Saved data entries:
• • •

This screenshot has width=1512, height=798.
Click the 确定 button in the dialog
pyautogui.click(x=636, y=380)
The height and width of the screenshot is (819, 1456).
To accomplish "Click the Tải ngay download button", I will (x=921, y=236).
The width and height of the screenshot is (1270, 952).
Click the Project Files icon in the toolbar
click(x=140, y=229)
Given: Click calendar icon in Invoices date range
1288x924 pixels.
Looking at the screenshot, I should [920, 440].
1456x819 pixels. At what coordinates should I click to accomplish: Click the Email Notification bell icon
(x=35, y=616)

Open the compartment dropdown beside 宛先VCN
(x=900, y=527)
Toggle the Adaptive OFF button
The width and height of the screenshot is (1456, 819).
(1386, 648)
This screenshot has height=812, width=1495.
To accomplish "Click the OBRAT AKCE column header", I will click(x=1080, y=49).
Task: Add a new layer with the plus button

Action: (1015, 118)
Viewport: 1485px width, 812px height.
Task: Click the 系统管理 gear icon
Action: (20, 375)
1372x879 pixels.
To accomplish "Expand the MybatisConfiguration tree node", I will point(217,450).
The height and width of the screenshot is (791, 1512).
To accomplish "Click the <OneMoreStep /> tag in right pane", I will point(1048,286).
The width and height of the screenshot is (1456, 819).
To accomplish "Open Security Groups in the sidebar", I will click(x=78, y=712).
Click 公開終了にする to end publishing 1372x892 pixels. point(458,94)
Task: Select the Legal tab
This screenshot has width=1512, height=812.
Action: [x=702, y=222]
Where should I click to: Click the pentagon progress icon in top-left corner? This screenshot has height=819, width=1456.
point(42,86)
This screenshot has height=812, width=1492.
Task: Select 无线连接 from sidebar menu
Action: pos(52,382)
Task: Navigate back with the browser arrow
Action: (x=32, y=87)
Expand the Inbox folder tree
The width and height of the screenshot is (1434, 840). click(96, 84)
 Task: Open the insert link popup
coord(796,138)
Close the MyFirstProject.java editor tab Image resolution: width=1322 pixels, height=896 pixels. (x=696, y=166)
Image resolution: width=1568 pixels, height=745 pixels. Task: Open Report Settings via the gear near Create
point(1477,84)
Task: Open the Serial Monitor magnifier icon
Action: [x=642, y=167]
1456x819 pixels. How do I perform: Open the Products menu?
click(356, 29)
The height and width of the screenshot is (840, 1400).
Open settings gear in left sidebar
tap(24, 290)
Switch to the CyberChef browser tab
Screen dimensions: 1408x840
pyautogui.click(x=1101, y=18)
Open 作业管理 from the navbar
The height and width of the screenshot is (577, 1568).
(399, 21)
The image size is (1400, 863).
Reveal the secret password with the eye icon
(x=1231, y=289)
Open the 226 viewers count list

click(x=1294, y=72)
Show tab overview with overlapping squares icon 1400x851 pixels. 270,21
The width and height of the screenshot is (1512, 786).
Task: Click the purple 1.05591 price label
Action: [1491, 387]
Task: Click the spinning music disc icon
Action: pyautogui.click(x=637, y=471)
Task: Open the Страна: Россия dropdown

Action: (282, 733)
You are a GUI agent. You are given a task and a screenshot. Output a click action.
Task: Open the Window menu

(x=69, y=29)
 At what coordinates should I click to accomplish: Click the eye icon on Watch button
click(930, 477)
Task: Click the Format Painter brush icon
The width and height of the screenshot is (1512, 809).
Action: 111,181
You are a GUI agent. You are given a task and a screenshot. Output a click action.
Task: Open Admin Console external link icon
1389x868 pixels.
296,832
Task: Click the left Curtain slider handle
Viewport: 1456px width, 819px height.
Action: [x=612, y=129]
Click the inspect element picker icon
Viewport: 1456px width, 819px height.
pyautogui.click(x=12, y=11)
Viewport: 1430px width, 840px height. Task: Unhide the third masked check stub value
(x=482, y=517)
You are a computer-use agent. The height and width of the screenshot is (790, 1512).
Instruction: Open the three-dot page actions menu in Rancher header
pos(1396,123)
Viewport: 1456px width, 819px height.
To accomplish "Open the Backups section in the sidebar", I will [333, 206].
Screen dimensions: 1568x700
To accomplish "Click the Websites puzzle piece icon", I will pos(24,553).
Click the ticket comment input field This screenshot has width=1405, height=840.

• • •

§ **Task to carry out**
Retype exactly the line with "Screen dimensions: 1568x700" and each line after it until the records end, and include no other line.

§ **Reply**
Screen dimensions: 1568x700
To accomplish "Click the Websites puzzle piece icon", I will pos(24,553).
Click the ticket comment input field This screenshot has width=1405, height=840.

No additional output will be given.